If you’re looking to do high availability and load balancing of virtual machine networking, I suggest heading over to this excellent post entitled “Etherchannel and IP Hash or Load Based Teaming?” written by Michael Webster.
How vSphere Routes NFS Traffic
Presenting NFS storage to vSphere is a subject area that is riddled with false information. Based on my responses to various posts on the VMware Technical Network, there are a few common misconceptions that I see repeated.
Misconception: “NFS Traffic can be bound to a VMkernel just like iSCSI” or “NFS Traffic requires a VMkernel with Management Traffic enabled”
False! With iSCSI, you have the ability to bind both a VMkernel port and uplink to the vmhba acting as an iSCSi Software Adapter. This effectively encourages the vSphere host to use a specific set of VMkernel adapters for iSCSI traffic. There is no method to do this with NFS.
Your choices are vMotion, FT, management, or iSCSi binding. Nothing for NFS.
The result of this is that NFS traffic will traverse out of an uplink based on the following criteria:
- The host attempts to find a VMkernel port that is on the same subnet as the NFS server. If multiple exist, it uses the first one found.
- If no VMkernel ports are on the same subnet, NFS traffic traverses the management VMkernel by way of the default gateway.
Typically, item #2 is not desired and should be avoided.
Misconception: “NFS load balances across all uplinks in a team”
Absolutely not, this requires a special configuration. Once an appropriate VMkernel port has been found (above section), the next step for the vSphere host is to determine which uplink to utilize. Regardless of the vSwitch type, a vSphere host using a default portgroup configuration (route based on virtual port ID) with multiple active uplinks in a team will only use a single uplink to an NFS server’s mount point. Teaming uplinks together only offers high availability, not load balancing.
In a 10 gigabit environment, load balancing is usually not going to be that big of a deal. Realistically, for most environments even 1 gigabit is plenty.
But if you are looking to load balance, you have a couple of options.
Load Balancing NFS Traffic
Misconception: “Just turn on EtherChannel and NFS will load balance”
Yes and no, it’s a bit more complex than that. There are only two viable ways to attempt load balancing NFS traffic in my mind. The decision boils down to your network switching infrastructure, the skill level of the person doing the networking, and your knowledge of the traffic patterns of virtual machines.
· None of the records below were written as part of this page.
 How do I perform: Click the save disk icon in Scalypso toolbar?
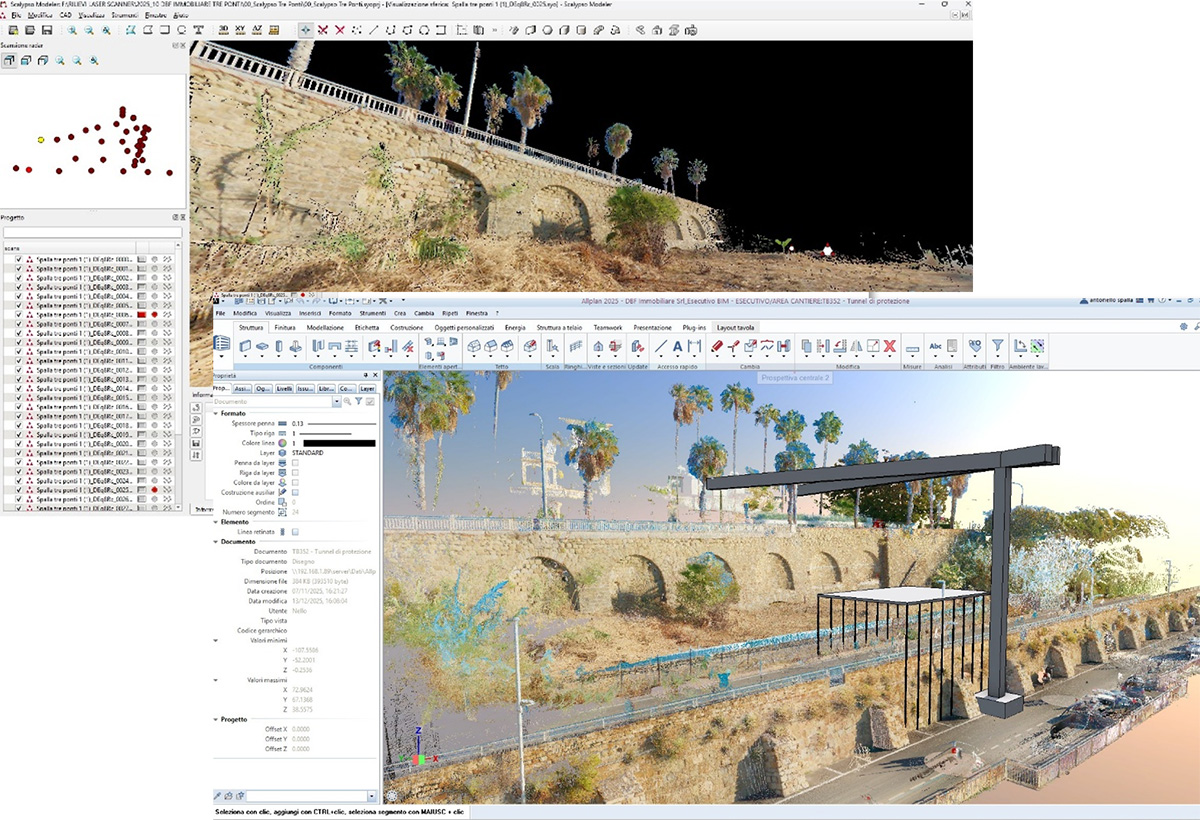click(x=46, y=30)
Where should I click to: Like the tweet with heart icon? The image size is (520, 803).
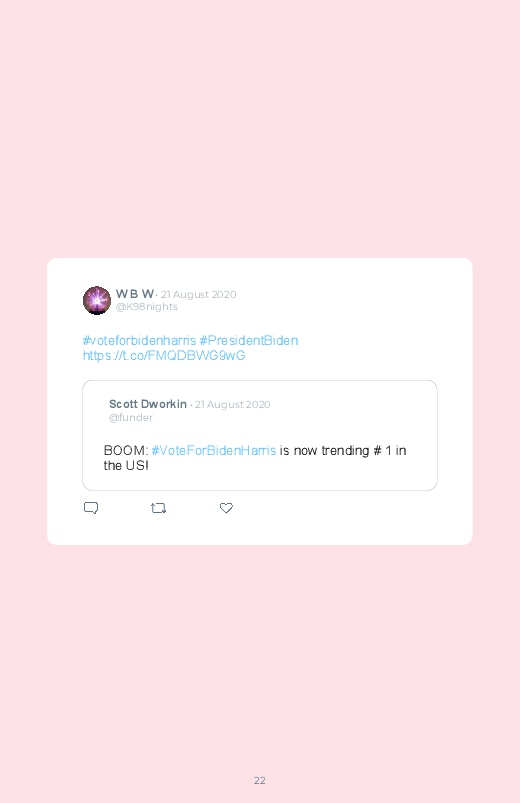coord(226,508)
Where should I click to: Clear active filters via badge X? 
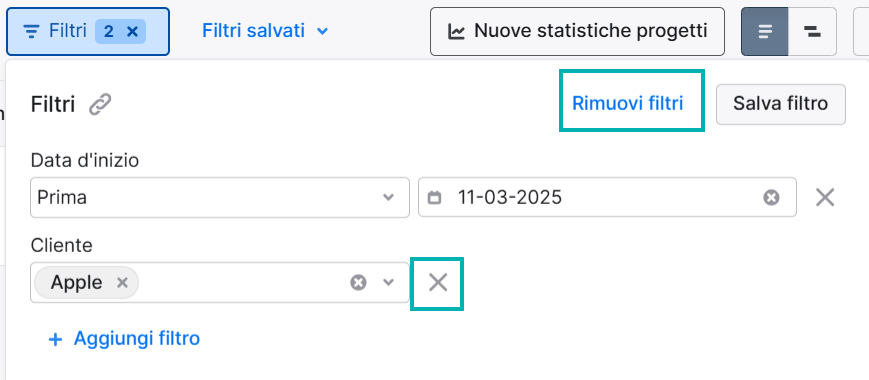coord(132,32)
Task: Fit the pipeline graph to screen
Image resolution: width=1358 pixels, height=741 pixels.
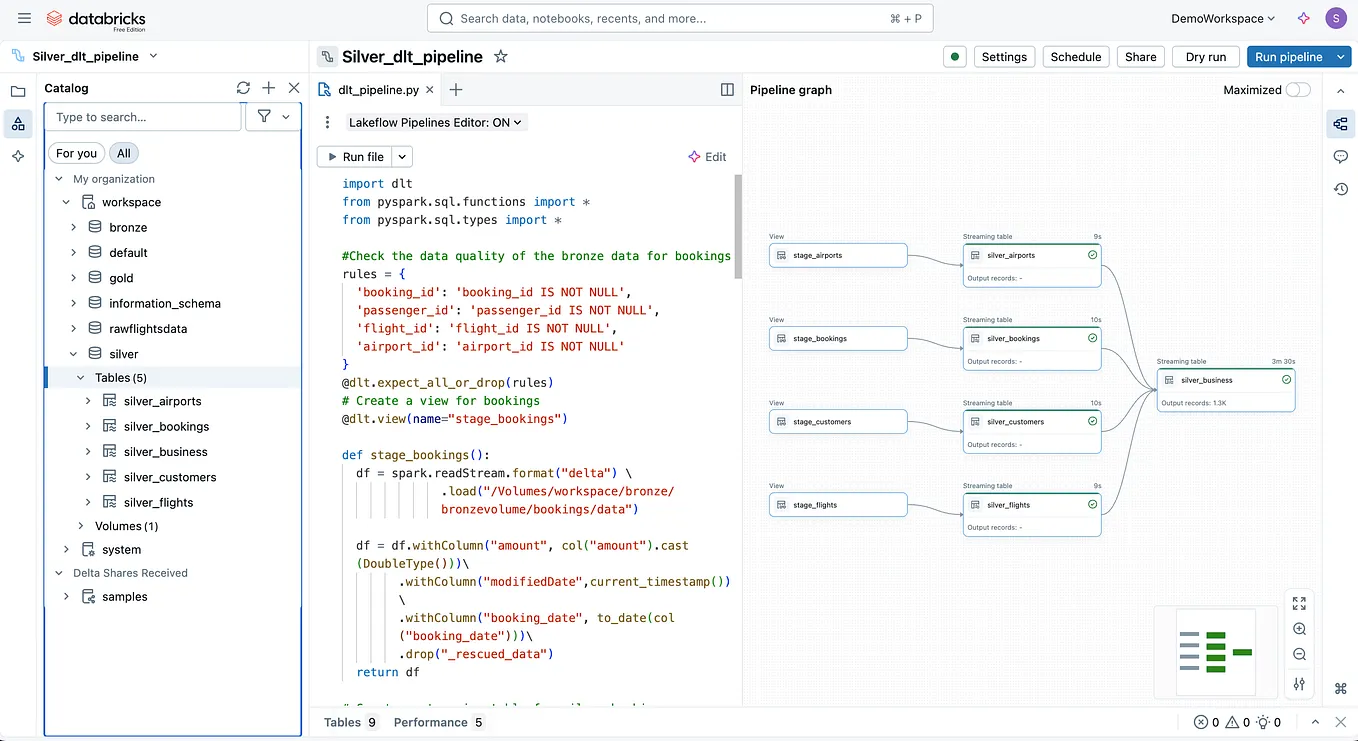Action: [1299, 603]
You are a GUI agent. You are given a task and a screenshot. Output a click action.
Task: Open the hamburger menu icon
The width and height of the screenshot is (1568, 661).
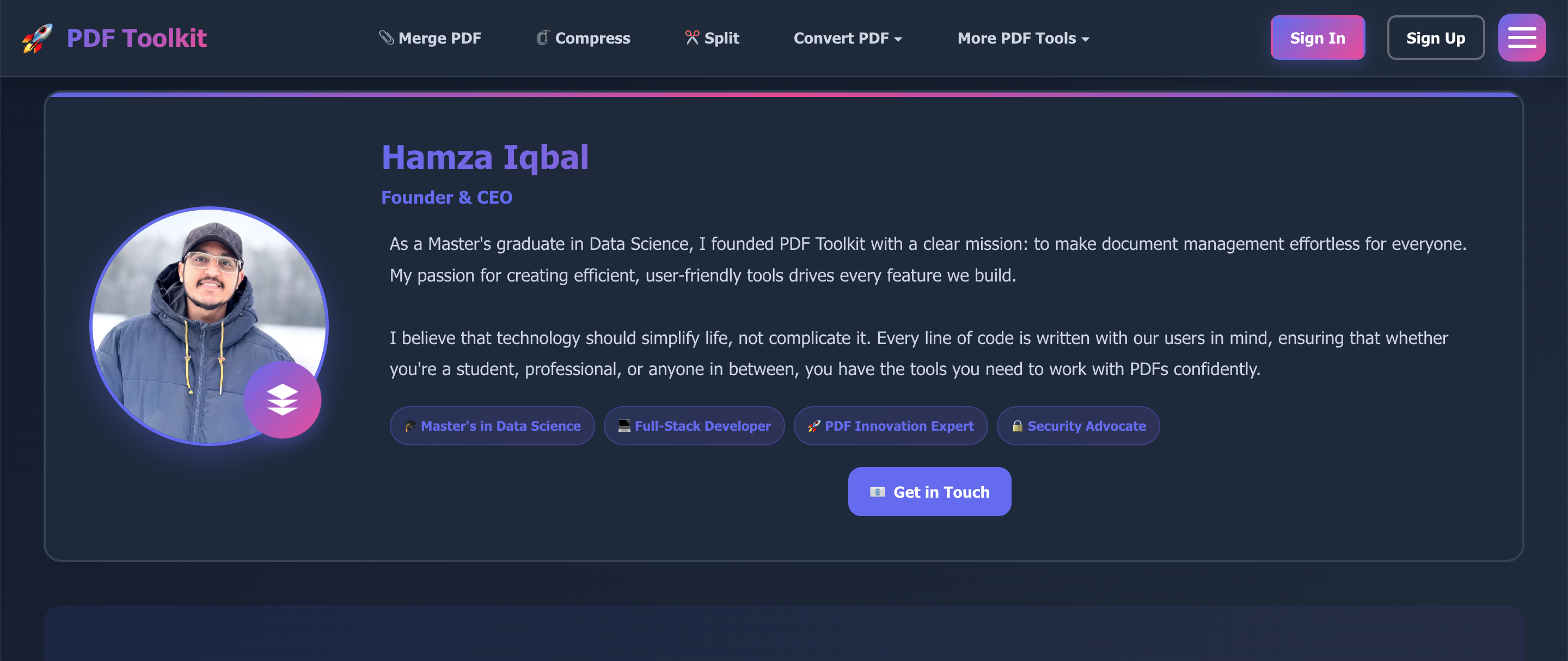click(x=1522, y=38)
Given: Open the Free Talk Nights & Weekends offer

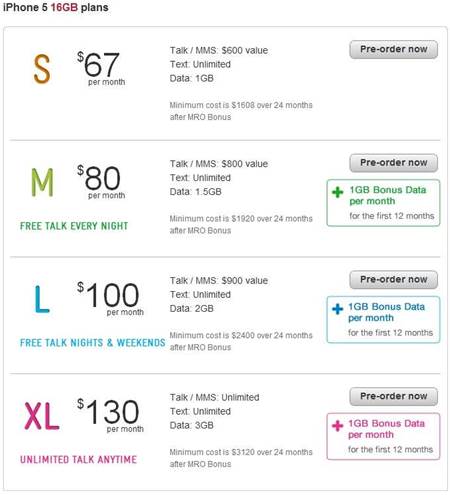Looking at the screenshot, I should 93,343.
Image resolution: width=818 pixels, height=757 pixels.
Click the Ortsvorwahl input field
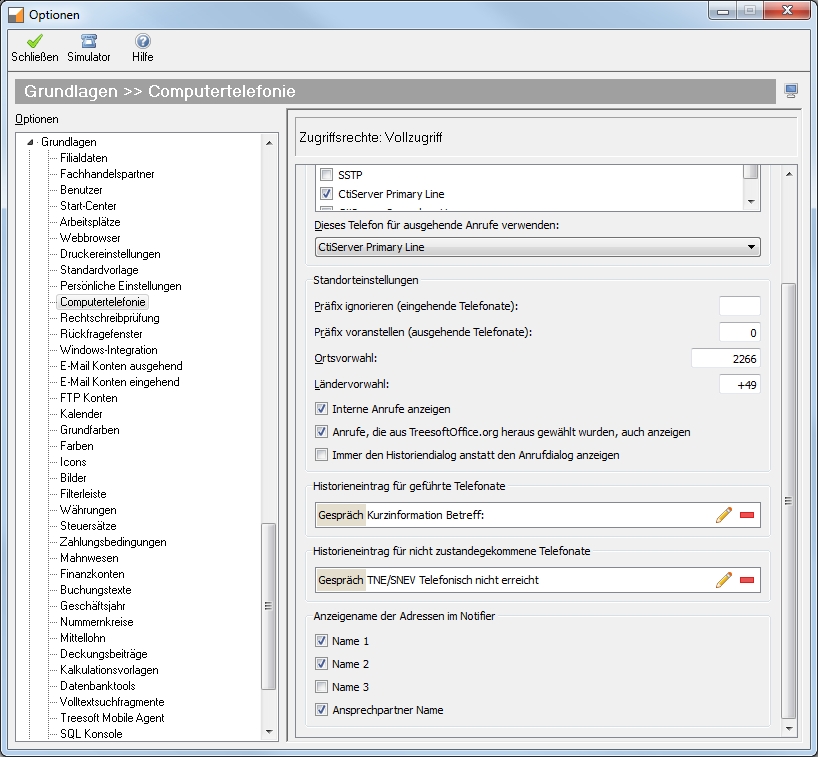click(725, 358)
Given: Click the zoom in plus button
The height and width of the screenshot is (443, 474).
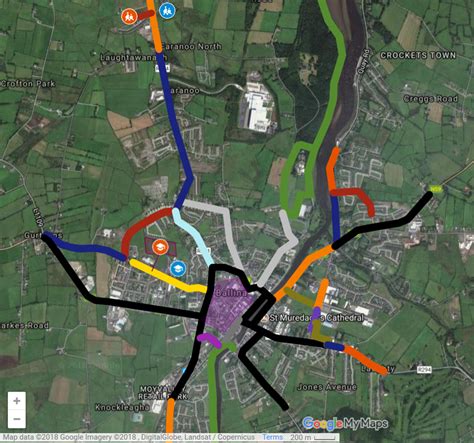Looking at the screenshot, I should pyautogui.click(x=17, y=401).
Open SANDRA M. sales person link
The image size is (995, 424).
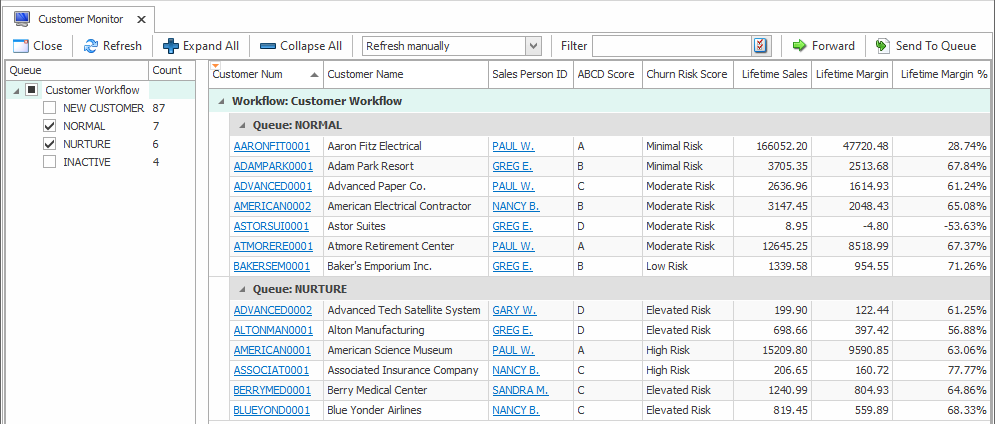[x=520, y=390]
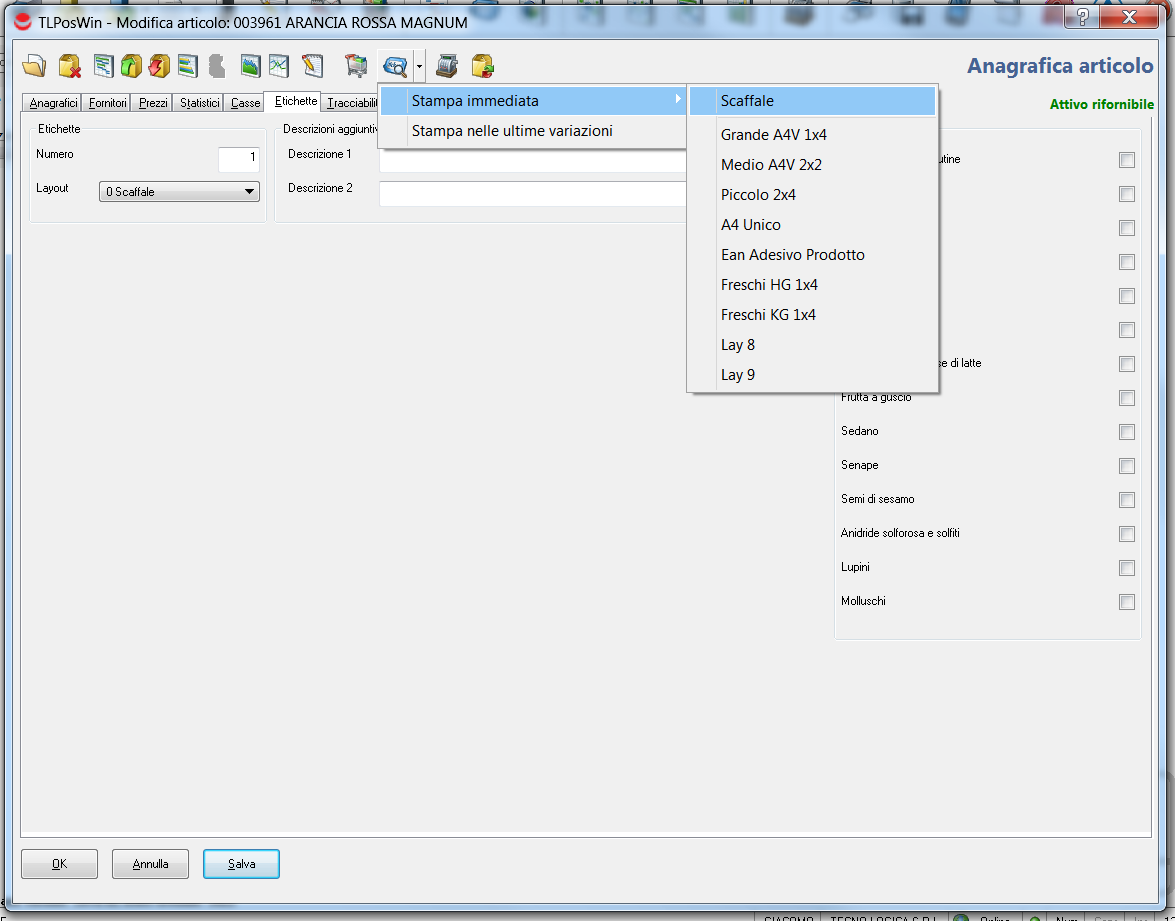This screenshot has width=1175, height=921.
Task: Enable the Sedano allergen checkbox
Action: point(1127,432)
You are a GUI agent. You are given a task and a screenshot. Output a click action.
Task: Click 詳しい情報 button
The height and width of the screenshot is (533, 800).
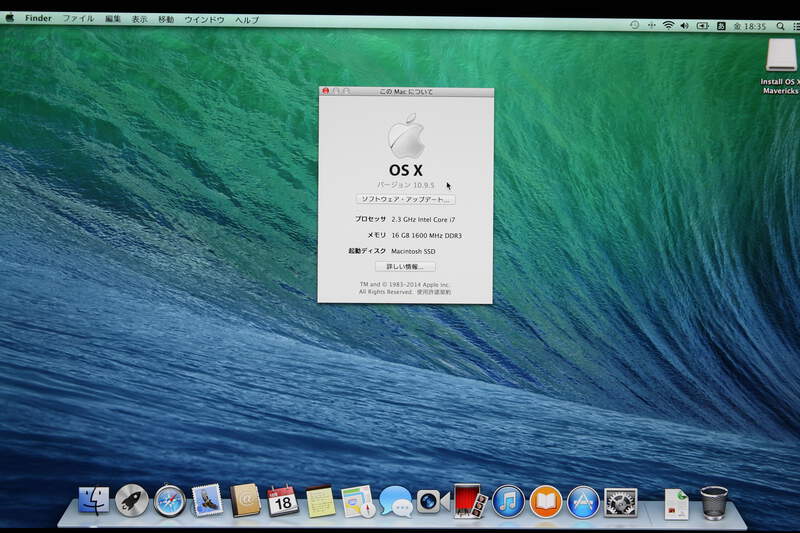(x=405, y=267)
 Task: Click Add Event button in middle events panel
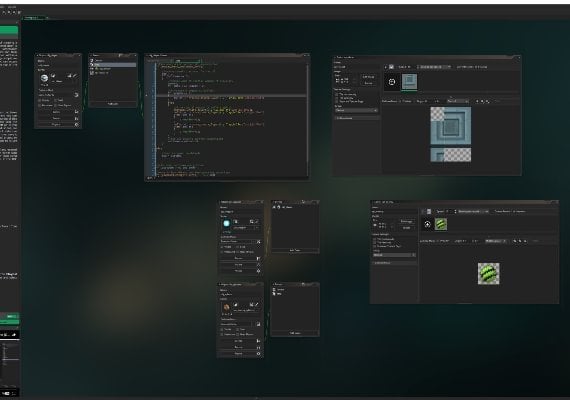[x=295, y=251]
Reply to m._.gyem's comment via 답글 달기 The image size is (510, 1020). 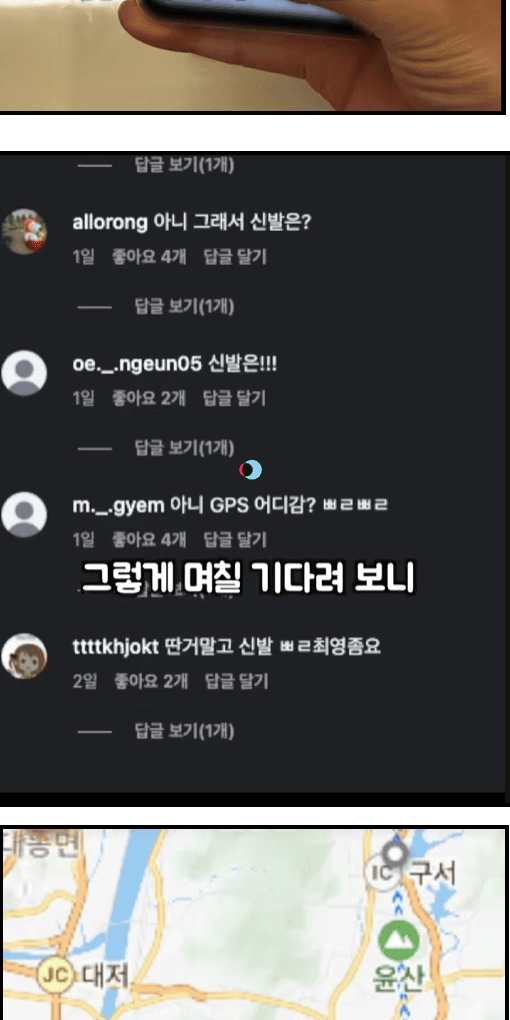[x=235, y=539]
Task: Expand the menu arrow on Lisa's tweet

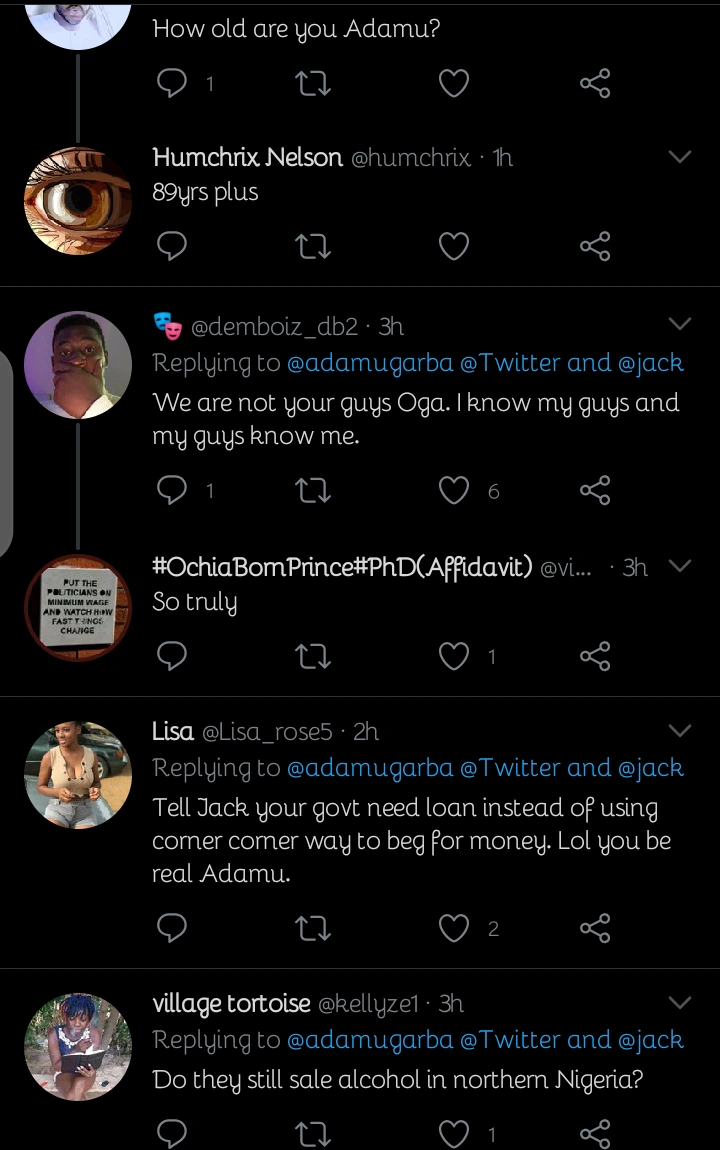Action: 680,731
- Using an EtherChannel, IP Hash teaming policy, and vmkernel IP(s) with unique least significant bit(s). If using a single vmkernel, you need storage that can be assigned multiple IPs or virtual interfaces (VIFs).
- Using a vSphere Distributed Switch (requires Enterprise Plus) with Load Based Teaming enabled along with multiple VLANs (subnets) and storage that can be assigned multiple IPs or virtual interfaces (VIFs) to cover each subnet.
The least significant bit(s) portion of Option #1 is extremely important, as ignoring this part completely eliminates any possibility of load balancing. Going deep on configuring these methods are out of scope for this post, although I could possibly follow up with the steps required to configure each in the future.
Hopefully this clears up a handful of common misconceptions. I look forward to when we don’t have to jump through these hoops to mount NFS exports that are properly load balanced. 🙂